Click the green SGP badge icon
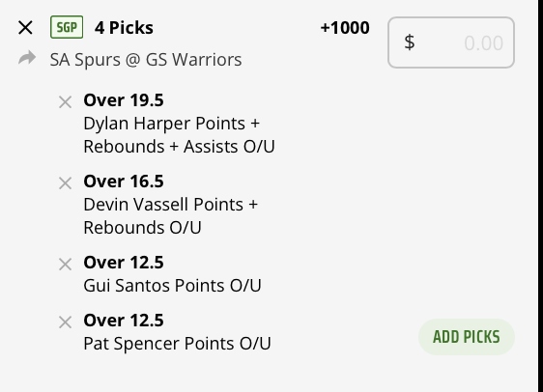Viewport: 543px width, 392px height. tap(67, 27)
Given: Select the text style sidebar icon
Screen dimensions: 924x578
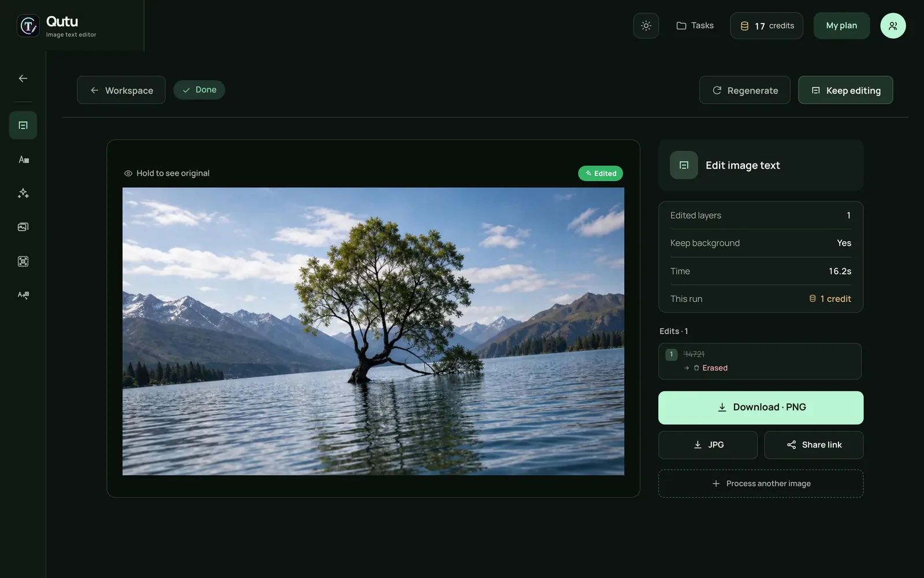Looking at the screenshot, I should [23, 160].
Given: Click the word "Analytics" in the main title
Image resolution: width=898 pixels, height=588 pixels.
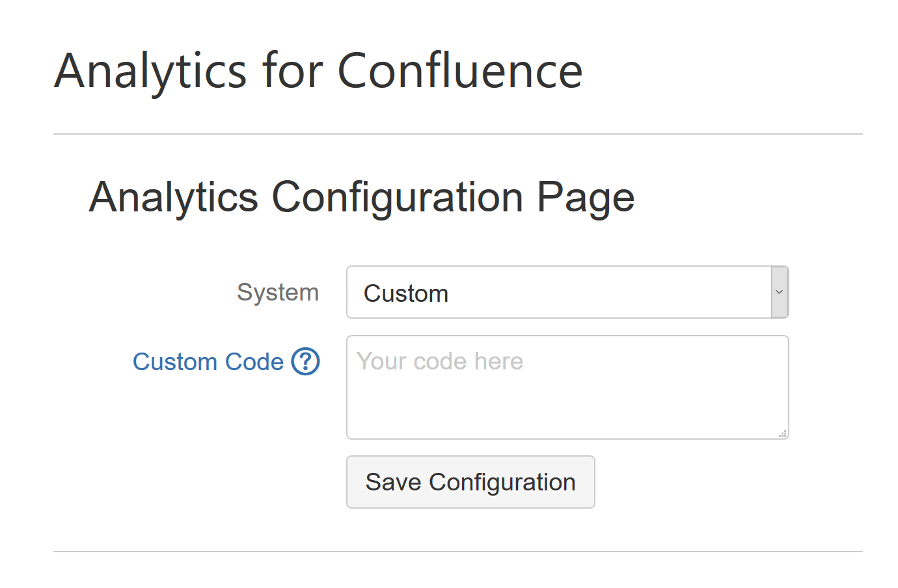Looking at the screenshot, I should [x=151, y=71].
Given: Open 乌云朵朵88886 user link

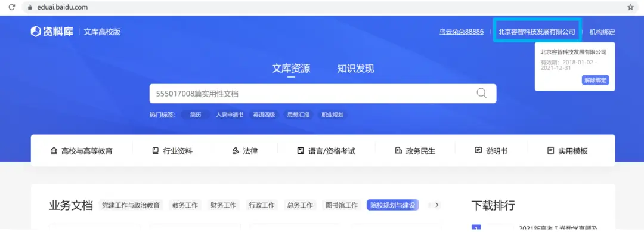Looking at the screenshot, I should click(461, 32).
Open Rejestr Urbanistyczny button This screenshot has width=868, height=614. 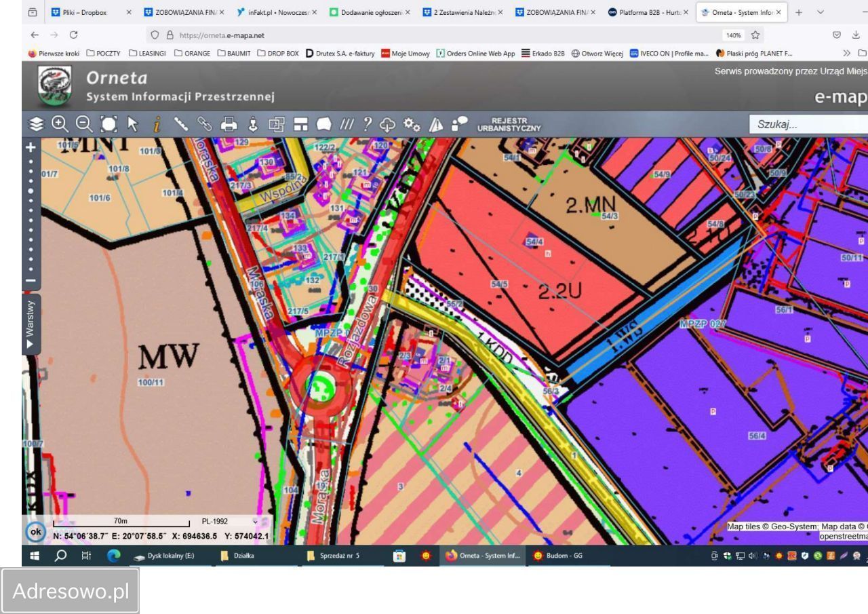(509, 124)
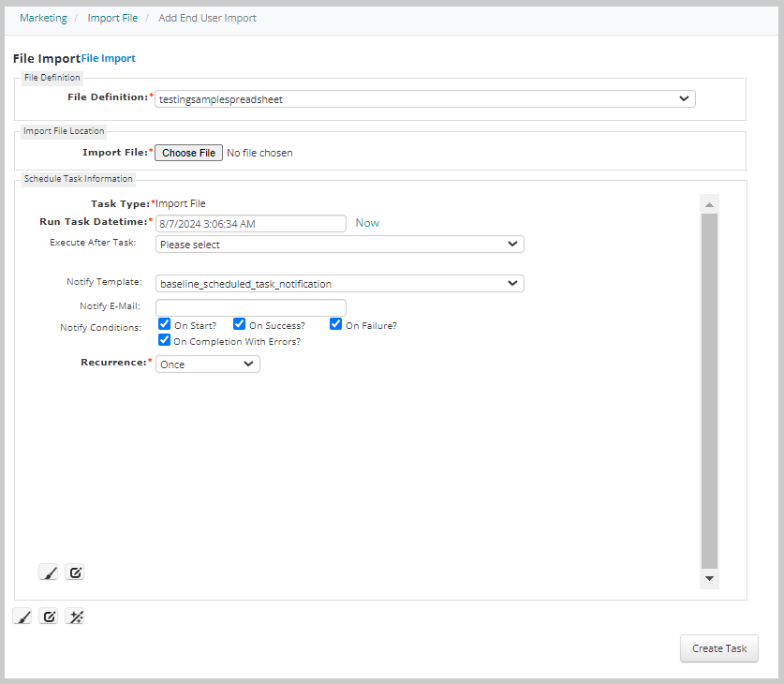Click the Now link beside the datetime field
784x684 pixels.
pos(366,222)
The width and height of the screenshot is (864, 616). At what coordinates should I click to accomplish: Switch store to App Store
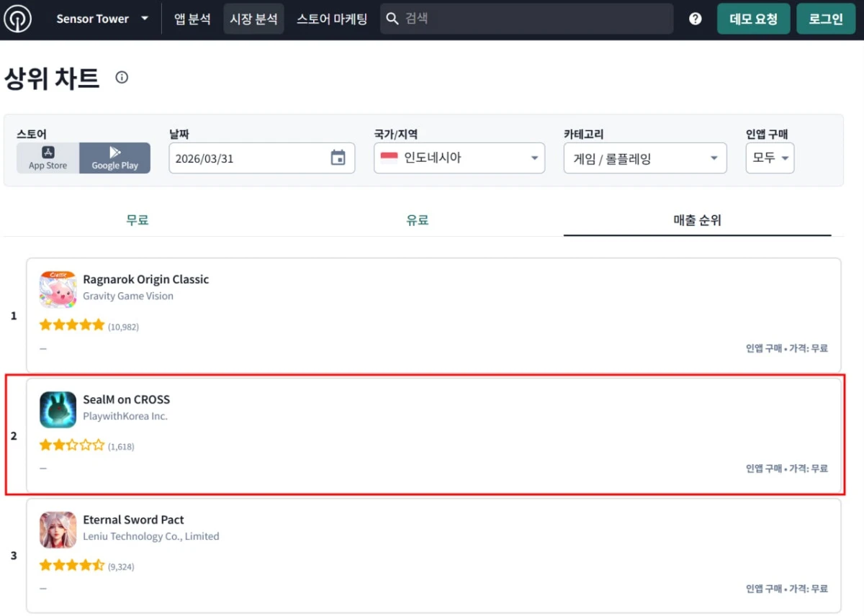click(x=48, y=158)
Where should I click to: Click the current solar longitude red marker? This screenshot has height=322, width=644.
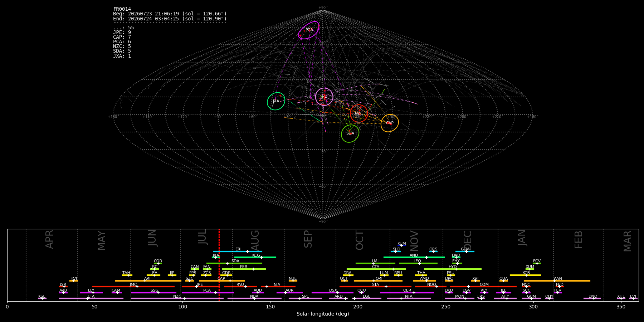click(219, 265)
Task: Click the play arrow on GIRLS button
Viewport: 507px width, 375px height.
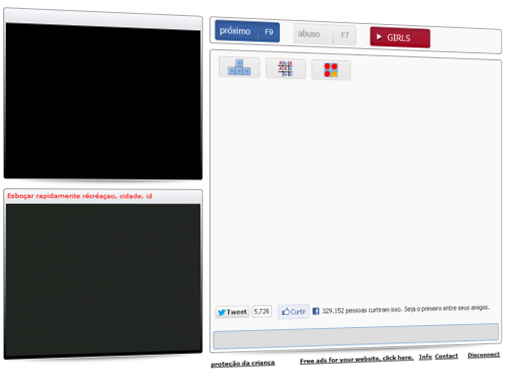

________________________

Return only the lines from the one containing "Where should I" through the last line of the entries above, exactly as written and without pictures.

Where should I click to: Click the current solar longitude red marker? This screenshot has height=322, width=644.
click(219, 265)
Task: Click the play arrow on GIRLS button
Viewport: 507px width, 375px height.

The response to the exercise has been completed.